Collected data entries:
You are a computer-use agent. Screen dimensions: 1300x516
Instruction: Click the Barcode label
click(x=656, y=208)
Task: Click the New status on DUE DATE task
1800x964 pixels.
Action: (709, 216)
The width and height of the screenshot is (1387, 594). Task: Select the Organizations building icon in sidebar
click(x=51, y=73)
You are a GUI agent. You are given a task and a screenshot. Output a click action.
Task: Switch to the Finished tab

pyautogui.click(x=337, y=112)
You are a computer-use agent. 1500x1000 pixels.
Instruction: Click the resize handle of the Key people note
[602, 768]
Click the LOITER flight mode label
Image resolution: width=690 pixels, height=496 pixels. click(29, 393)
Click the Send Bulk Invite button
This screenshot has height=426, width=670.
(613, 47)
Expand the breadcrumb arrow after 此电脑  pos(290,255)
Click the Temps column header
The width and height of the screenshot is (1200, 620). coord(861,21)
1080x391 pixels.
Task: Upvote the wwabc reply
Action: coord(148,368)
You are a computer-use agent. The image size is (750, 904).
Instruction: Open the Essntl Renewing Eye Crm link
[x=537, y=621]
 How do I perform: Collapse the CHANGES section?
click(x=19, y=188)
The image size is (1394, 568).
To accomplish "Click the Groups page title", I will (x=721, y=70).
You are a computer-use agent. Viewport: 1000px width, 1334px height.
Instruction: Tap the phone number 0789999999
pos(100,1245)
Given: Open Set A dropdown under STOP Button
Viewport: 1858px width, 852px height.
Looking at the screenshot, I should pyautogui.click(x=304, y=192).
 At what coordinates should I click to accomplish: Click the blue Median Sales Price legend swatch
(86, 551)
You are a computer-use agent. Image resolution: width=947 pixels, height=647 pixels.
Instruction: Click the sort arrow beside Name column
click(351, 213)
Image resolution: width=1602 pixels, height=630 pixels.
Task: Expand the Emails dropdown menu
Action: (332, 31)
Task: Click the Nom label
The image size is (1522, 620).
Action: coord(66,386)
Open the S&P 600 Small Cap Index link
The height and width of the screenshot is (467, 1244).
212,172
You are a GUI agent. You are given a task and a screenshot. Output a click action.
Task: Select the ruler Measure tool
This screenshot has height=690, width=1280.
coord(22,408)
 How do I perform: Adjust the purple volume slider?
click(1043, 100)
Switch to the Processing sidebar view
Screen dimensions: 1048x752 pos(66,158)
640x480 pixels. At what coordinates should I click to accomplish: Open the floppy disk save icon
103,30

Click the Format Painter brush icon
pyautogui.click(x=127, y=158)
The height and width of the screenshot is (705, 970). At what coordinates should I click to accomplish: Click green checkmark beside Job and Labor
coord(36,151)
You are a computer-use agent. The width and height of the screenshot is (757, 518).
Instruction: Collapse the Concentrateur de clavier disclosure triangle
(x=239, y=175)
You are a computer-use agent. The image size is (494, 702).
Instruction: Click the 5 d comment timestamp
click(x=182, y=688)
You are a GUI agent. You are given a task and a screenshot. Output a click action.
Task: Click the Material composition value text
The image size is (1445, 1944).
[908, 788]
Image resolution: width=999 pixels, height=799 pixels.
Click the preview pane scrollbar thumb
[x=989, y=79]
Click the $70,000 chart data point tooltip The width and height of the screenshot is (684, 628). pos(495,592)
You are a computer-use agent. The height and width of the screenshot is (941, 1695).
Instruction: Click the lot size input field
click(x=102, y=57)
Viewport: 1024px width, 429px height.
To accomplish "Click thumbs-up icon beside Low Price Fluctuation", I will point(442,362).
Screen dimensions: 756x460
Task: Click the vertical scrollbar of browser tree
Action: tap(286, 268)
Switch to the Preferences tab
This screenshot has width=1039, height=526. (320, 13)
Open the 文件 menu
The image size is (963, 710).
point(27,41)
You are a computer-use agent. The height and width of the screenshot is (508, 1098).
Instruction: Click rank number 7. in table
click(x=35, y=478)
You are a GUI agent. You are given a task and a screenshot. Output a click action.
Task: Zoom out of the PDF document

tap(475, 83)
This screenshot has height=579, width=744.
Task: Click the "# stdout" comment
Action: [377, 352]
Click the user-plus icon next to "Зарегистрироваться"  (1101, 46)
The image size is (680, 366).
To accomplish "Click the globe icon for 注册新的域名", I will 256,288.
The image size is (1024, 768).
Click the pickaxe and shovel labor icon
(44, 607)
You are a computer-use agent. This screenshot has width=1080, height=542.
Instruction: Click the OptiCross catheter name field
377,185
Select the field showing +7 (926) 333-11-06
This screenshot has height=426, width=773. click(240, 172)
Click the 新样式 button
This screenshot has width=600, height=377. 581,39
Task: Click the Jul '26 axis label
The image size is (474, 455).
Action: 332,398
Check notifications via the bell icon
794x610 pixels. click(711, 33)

## About this task
The records above are to be repeated exactly, in their entirety.

## Completed task
You are a computer-use agent. Screen dimensions: 1300x516
Instruction: Click the Barcode label
click(x=656, y=208)
Task: Click the New status on DUE DATE task
1800x964 pixels.
Action: (709, 216)
The width and height of the screenshot is (1387, 594). Task: Select the Organizations building icon in sidebar
click(x=51, y=73)
You are a GUI agent. You are given a task and a screenshot. Output a click action.
Task: Switch to the Finished tab

pyautogui.click(x=337, y=112)
You are a computer-use agent. 1500x1000 pixels.
Instruction: Click the resize handle of the Key people note
[602, 768]
Click the LOITER flight mode label
Image resolution: width=690 pixels, height=496 pixels. click(29, 393)
Click the Send Bulk Invite button
This screenshot has height=426, width=670.
(613, 47)
Expand the breadcrumb arrow after 此电脑  pos(290,255)
Click the Temps column header
The width and height of the screenshot is (1200, 620). coord(861,21)
1080x391 pixels.
Task: Upvote the wwabc reply
Action: coord(148,368)
You are a computer-use agent. The image size is (750, 904).
Instruction: Open the Essntl Renewing Eye Crm link
[x=537, y=621]
 How do I perform: Collapse the CHANGES section?
click(x=19, y=188)
The image size is (1394, 568).
To accomplish "Click the Groups page title", I will (x=721, y=70).
You are a computer-use agent. Viewport: 1000px width, 1334px height.
Instruction: Tap the phone number 0789999999
pos(100,1245)
Given: Open Set A dropdown under STOP Button
Viewport: 1858px width, 852px height.
Looking at the screenshot, I should pyautogui.click(x=304, y=192).
 At what coordinates should I click to accomplish: Click the blue Median Sales Price legend swatch
(86, 551)
You are a computer-use agent. Image resolution: width=947 pixels, height=647 pixels.
Instruction: Click the sort arrow beside Name column
click(351, 213)
Image resolution: width=1602 pixels, height=630 pixels.
Task: Expand the Emails dropdown menu
Action: (332, 31)
Task: Click the Nom label
The image size is (1522, 620).
Action: coord(66,386)
Open the S&P 600 Small Cap Index link
The height and width of the screenshot is (467, 1244).
212,172
You are a GUI agent. You are given a task and a screenshot. Output a click action.
Task: Select the ruler Measure tool
This screenshot has height=690, width=1280.
coord(22,408)
 How do I perform: Adjust the purple volume slider?
click(1043, 100)
Switch to the Processing sidebar view
Screen dimensions: 1048x752 pos(66,158)
640x480 pixels. At what coordinates should I click to accomplish: Open the floppy disk save icon
103,30

Click the Format Painter brush icon
pyautogui.click(x=127, y=158)
The height and width of the screenshot is (705, 970). At what coordinates should I click to accomplish: Click green checkmark beside Job and Labor
coord(36,151)
You are a computer-use agent. The width and height of the screenshot is (757, 518).
Instruction: Collapse the Concentrateur de clavier disclosure triangle
(x=239, y=175)
You are a computer-use agent. The image size is (494, 702).
Instruction: Click the 5 d comment timestamp
click(x=182, y=688)
You are a GUI agent. You are given a task and a screenshot. Output a click action.
Task: Click the Material composition value text
The image size is (1445, 1944).
[908, 788]
Image resolution: width=999 pixels, height=799 pixels.
Click the preview pane scrollbar thumb
[x=989, y=79]
Click the $70,000 chart data point tooltip The width and height of the screenshot is (684, 628). pos(495,592)
You are a computer-use agent. The height and width of the screenshot is (941, 1695).
Instruction: Click the lot size input field
click(x=102, y=57)
Viewport: 1024px width, 429px height.
To accomplish "Click thumbs-up icon beside Low Price Fluctuation", I will point(442,362).
Screen dimensions: 756x460
Task: Click the vertical scrollbar of browser tree
Action: tap(286, 268)
Switch to the Preferences tab
This screenshot has width=1039, height=526. (320, 13)
Open the 文件 menu
The image size is (963, 710).
point(27,41)
You are a computer-use agent. The height and width of the screenshot is (508, 1098).
Instruction: Click rank number 7. in table
click(x=35, y=478)
You are a GUI agent. You are given a task and a screenshot. Output a click action.
Task: Zoom out of the PDF document

tap(475, 83)
This screenshot has height=579, width=744.
Task: Click the "# stdout" comment
Action: [377, 352]
Click the user-plus icon next to "Зарегистрироваться"  (1101, 46)
The image size is (680, 366).
To accomplish "Click the globe icon for 注册新的域名", I will 256,288.
The image size is (1024, 768).
Click the pickaxe and shovel labor icon
(44, 607)
You are a computer-use agent. This screenshot has width=1080, height=542.
Instruction: Click the OptiCross catheter name field
377,185
Select the field showing +7 (926) 333-11-06
This screenshot has height=426, width=773. click(240, 172)
Click the 新样式 button
This screenshot has width=600, height=377. 581,39
Task: Click the Jul '26 axis label
The image size is (474, 455).
Action: 332,398
Check notifications via the bell icon
794x610 pixels. click(711, 33)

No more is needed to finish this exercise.